Democrats say the House measure — paid for through new fees and taxes, along with cuts in Medicare — would extend coverage to 36 million people now without insurance while creating a government health insurance program. It would end insurance company practices like not covering pre-existing conditions or dropping people when they become ill.
Some Democrats said they voted for the legislation so they could seek improvements in it. “This bill will get better in the Senate,” said Representative Jim Cooper, a Tennessee Democrat who has been outspoken in his criticism of some provisions of the bill but decided to support it. “If we kill it here, it won’t have a chance to get better.”
The House legislation, running almost 2,000 pages, would require most Americans to obtain health insurance or face penalties — an approach Republicans compared to government oppression. Most employers would have to provide coverage or pay a tax penalty of up to 8 percent of their payroll. The bill would significantly expand Medicaid and would offer subsidies to help moderate-income people buy insurance from private companies or from a government insurance plan.

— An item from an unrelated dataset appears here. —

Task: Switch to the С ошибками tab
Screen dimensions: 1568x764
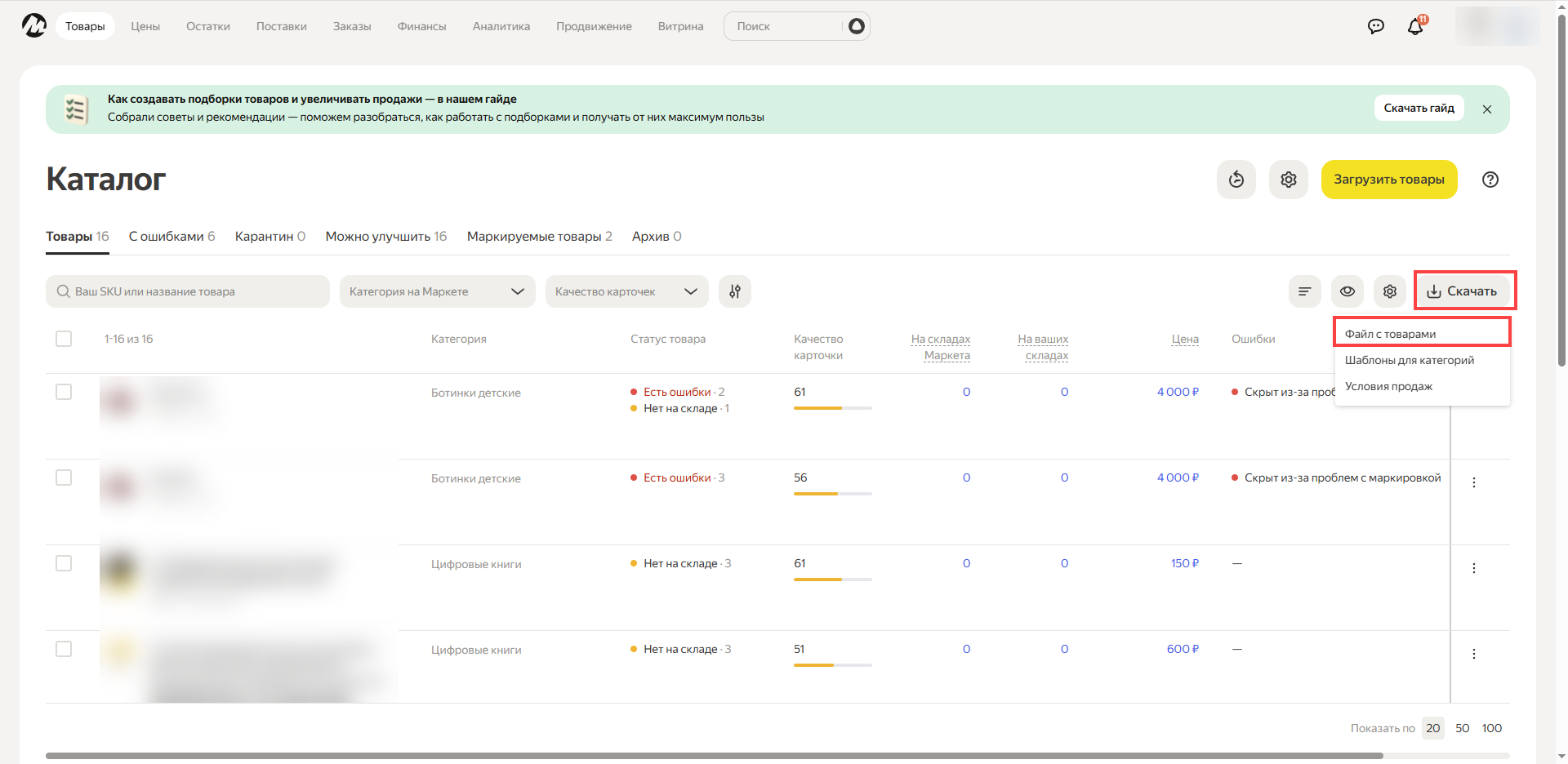Action: click(172, 237)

It would also set up a national insurance exchange where people could shop for coverage.
This measure barely passed the House, where Democrats enjoy a solid majority in which most Members are Gerrymandered into uncompetitive seats. And there are many Jim Coopers among the Yeas: People who would have voted Nay if they were not so confident the Senate would produce a much less radical bill, ensuring any measure that reaches the president’s desk will be less mild. I’m pretty sure they’re right.
Still, this is a rather staggering measure passed by the House. If this became law, the poor would be significantly poorer and small businesses would be even less competitive with the big box stores. During a very weak economy with an unemployment at ten percent, no less. Oh, and insurance rates will go up for the rest of us, too, as companies amortize the cost of absorbing people who have costly illnesses — who will by definition be a net drain on the pool from Day 1 — by passing it on to the rest of us.
Presumably, the rationale behind these moves is to wreck the current system entirely, making a government system the only alternative. Certainly, it’s not a good faith measure to improve the current system.
I get that the status quo is far from perfect. Young, healthy people often can’t afford health insurance. (I went without during my graduate school days, for example, unable to justify spending $250 a month out of a $750 stipend to cover the incredibly unlikely event of getting seriously sick.) The poor clog up our emergency rooms. People are stuck at their job because they’d lose coverage at an otherwise preferable job. Dealing with insurance companies can be a nightmare.
This bill helps address some of those problems, at least at the margins. But it exacerbates others.
Moreover, this plan does nothing to address the fundamental problem with the status quo: The unsustainable skyrocketing in health care costs. If the Senate were to somehow pass the identical bill, we’d cover more people — a good thing in and of itself — but at a higher per unit cost. That means an even greater share of GDP would go to health care from the beginning with no additional constraints on the escalation of costs.